On this 3-week course, you’ll look at strategies and techniques for identifying the diverse needs of refugees and asylum seekers. You’ll develop your knowledge of the emotional and linguistic needs of those settling into life in a new country, and the role you can play in supporting them.
This course has been developed by experts from Cambridge University Press & Assessment and The Human Hive.
Explore teaching strategies to aid communication
For many refugees coming to a new country, communication can be a huge barrier. On the course, you’ll develop strategies for communicating with refugees and for building positive learning relationships.
You’ll learn about the importance of understanding refugees’ home languages and cultures and explore different contexts where you might be working with refugees.
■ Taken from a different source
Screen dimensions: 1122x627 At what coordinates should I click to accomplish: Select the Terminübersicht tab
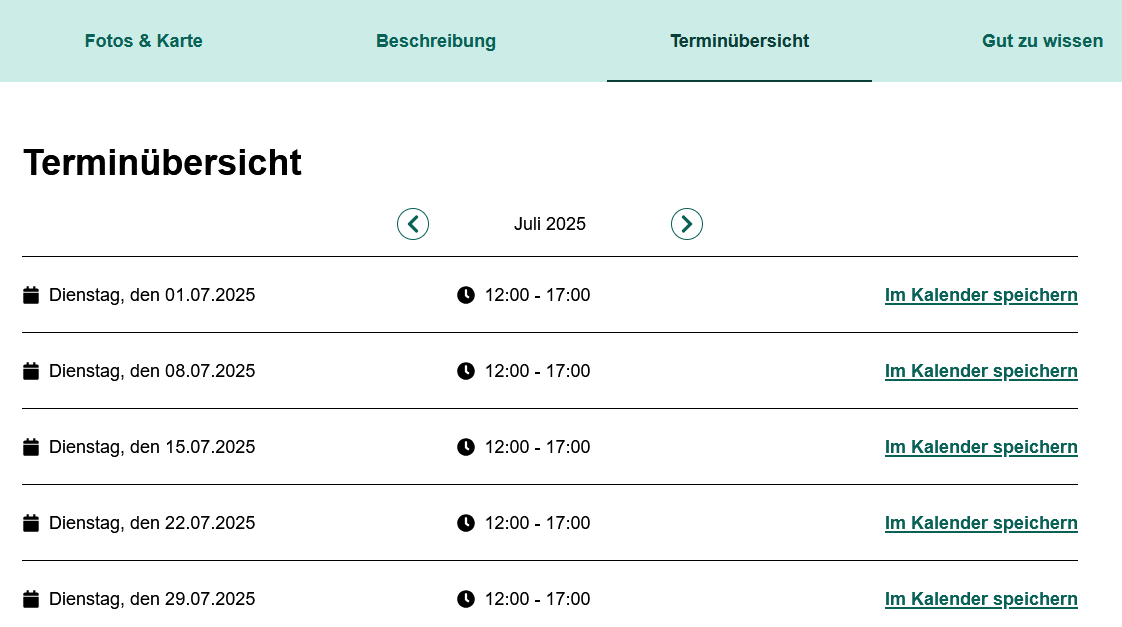[739, 41]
Become an effective volunteer
You’ll explore behaviours associated with trauma and look at how to manage your own needs and responses in order to create safe spaces for learning.
You’ll also work with The Human Hive Framework and learn how to design and structure appropriate learning activities.
Unpack language teaching methods
During the final week, you’ll explore key teaching strategies for language learning. With this knowledge, you’ll develop resources to support your learners in becoming confident in using English.
By the end of the course, you’ll have raised awareness and developed some new skills to effectively support refugees from different backgrounds and cultures.
This course is designed for those either currently volunteering or planning to volunteer with refugees and asylum seekers.
The focus of the course is on providing appropriate linguistic support, such as teaching English to refugees, taking into account their needs and future plans. Previous teaching experience will be helpful but is not essential.